Fig 1.

Identification of the ald gene whose expression was upregulated in a ΔdevR mutant strain of M. smegmatis grown under hypoxic conditions. (A) Comparative 2D electrophoresis analysis of soluble proteins of the M. smegmatis ΔdevR strain grown under hypoxic (−O₂) or aerobic (+O₂) conditions for 20 h. The spots indicated by the open circles represent three proteins whose synthesis was increased more than 5-fold under hypoxic conditions compared to their levels under aerobic conditions. By means of MALDI-TOF MS, the proteins were identified as MSMEG_2659 (Ald), with a molecular mass of 38 kDa and pI of 5.9, MSMEG_3084 (Gap), with a molecular mass of 32 kDa and pI of 5.2, and MSMEG_2378 (SerA), with a molecular mass of 51 kDa and pI of 4.9. (B) Determination of the transcription levels of ald under hypoxic conditions.

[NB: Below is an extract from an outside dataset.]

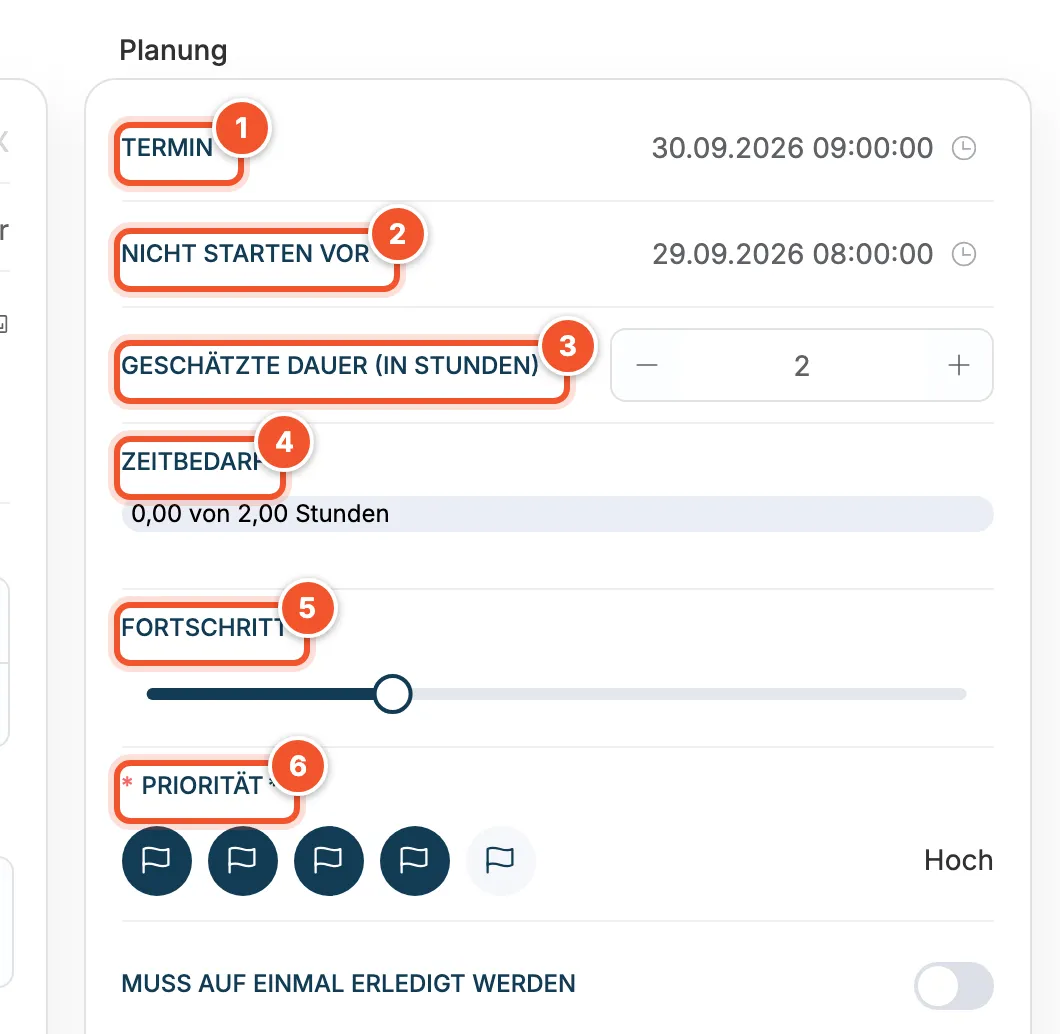Increase estimated duration with plus button
The height and width of the screenshot is (1034, 1060).
[x=959, y=366]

The wild-type (WT) and ΔdevR strains were grown either aerobically (+O₂) or under hypoxic conditions (−O₂) for 10, 15, and 20 h. The expression levels of ald and 16S rRNA genes were determined by RT-PCR. The hspX gene, whose expression was known to be induced by DevR under hypoxic conditions, was included in the experiment as a control. The levels of mRNA specific for ald were also determined by qRT-PCR and normalized to those of 16S rRNA. Fold induction of ald expression indicates the level of ald mRNA in hypoxic cultures relative to that in aerobic culture and is given below the RT-PCR results.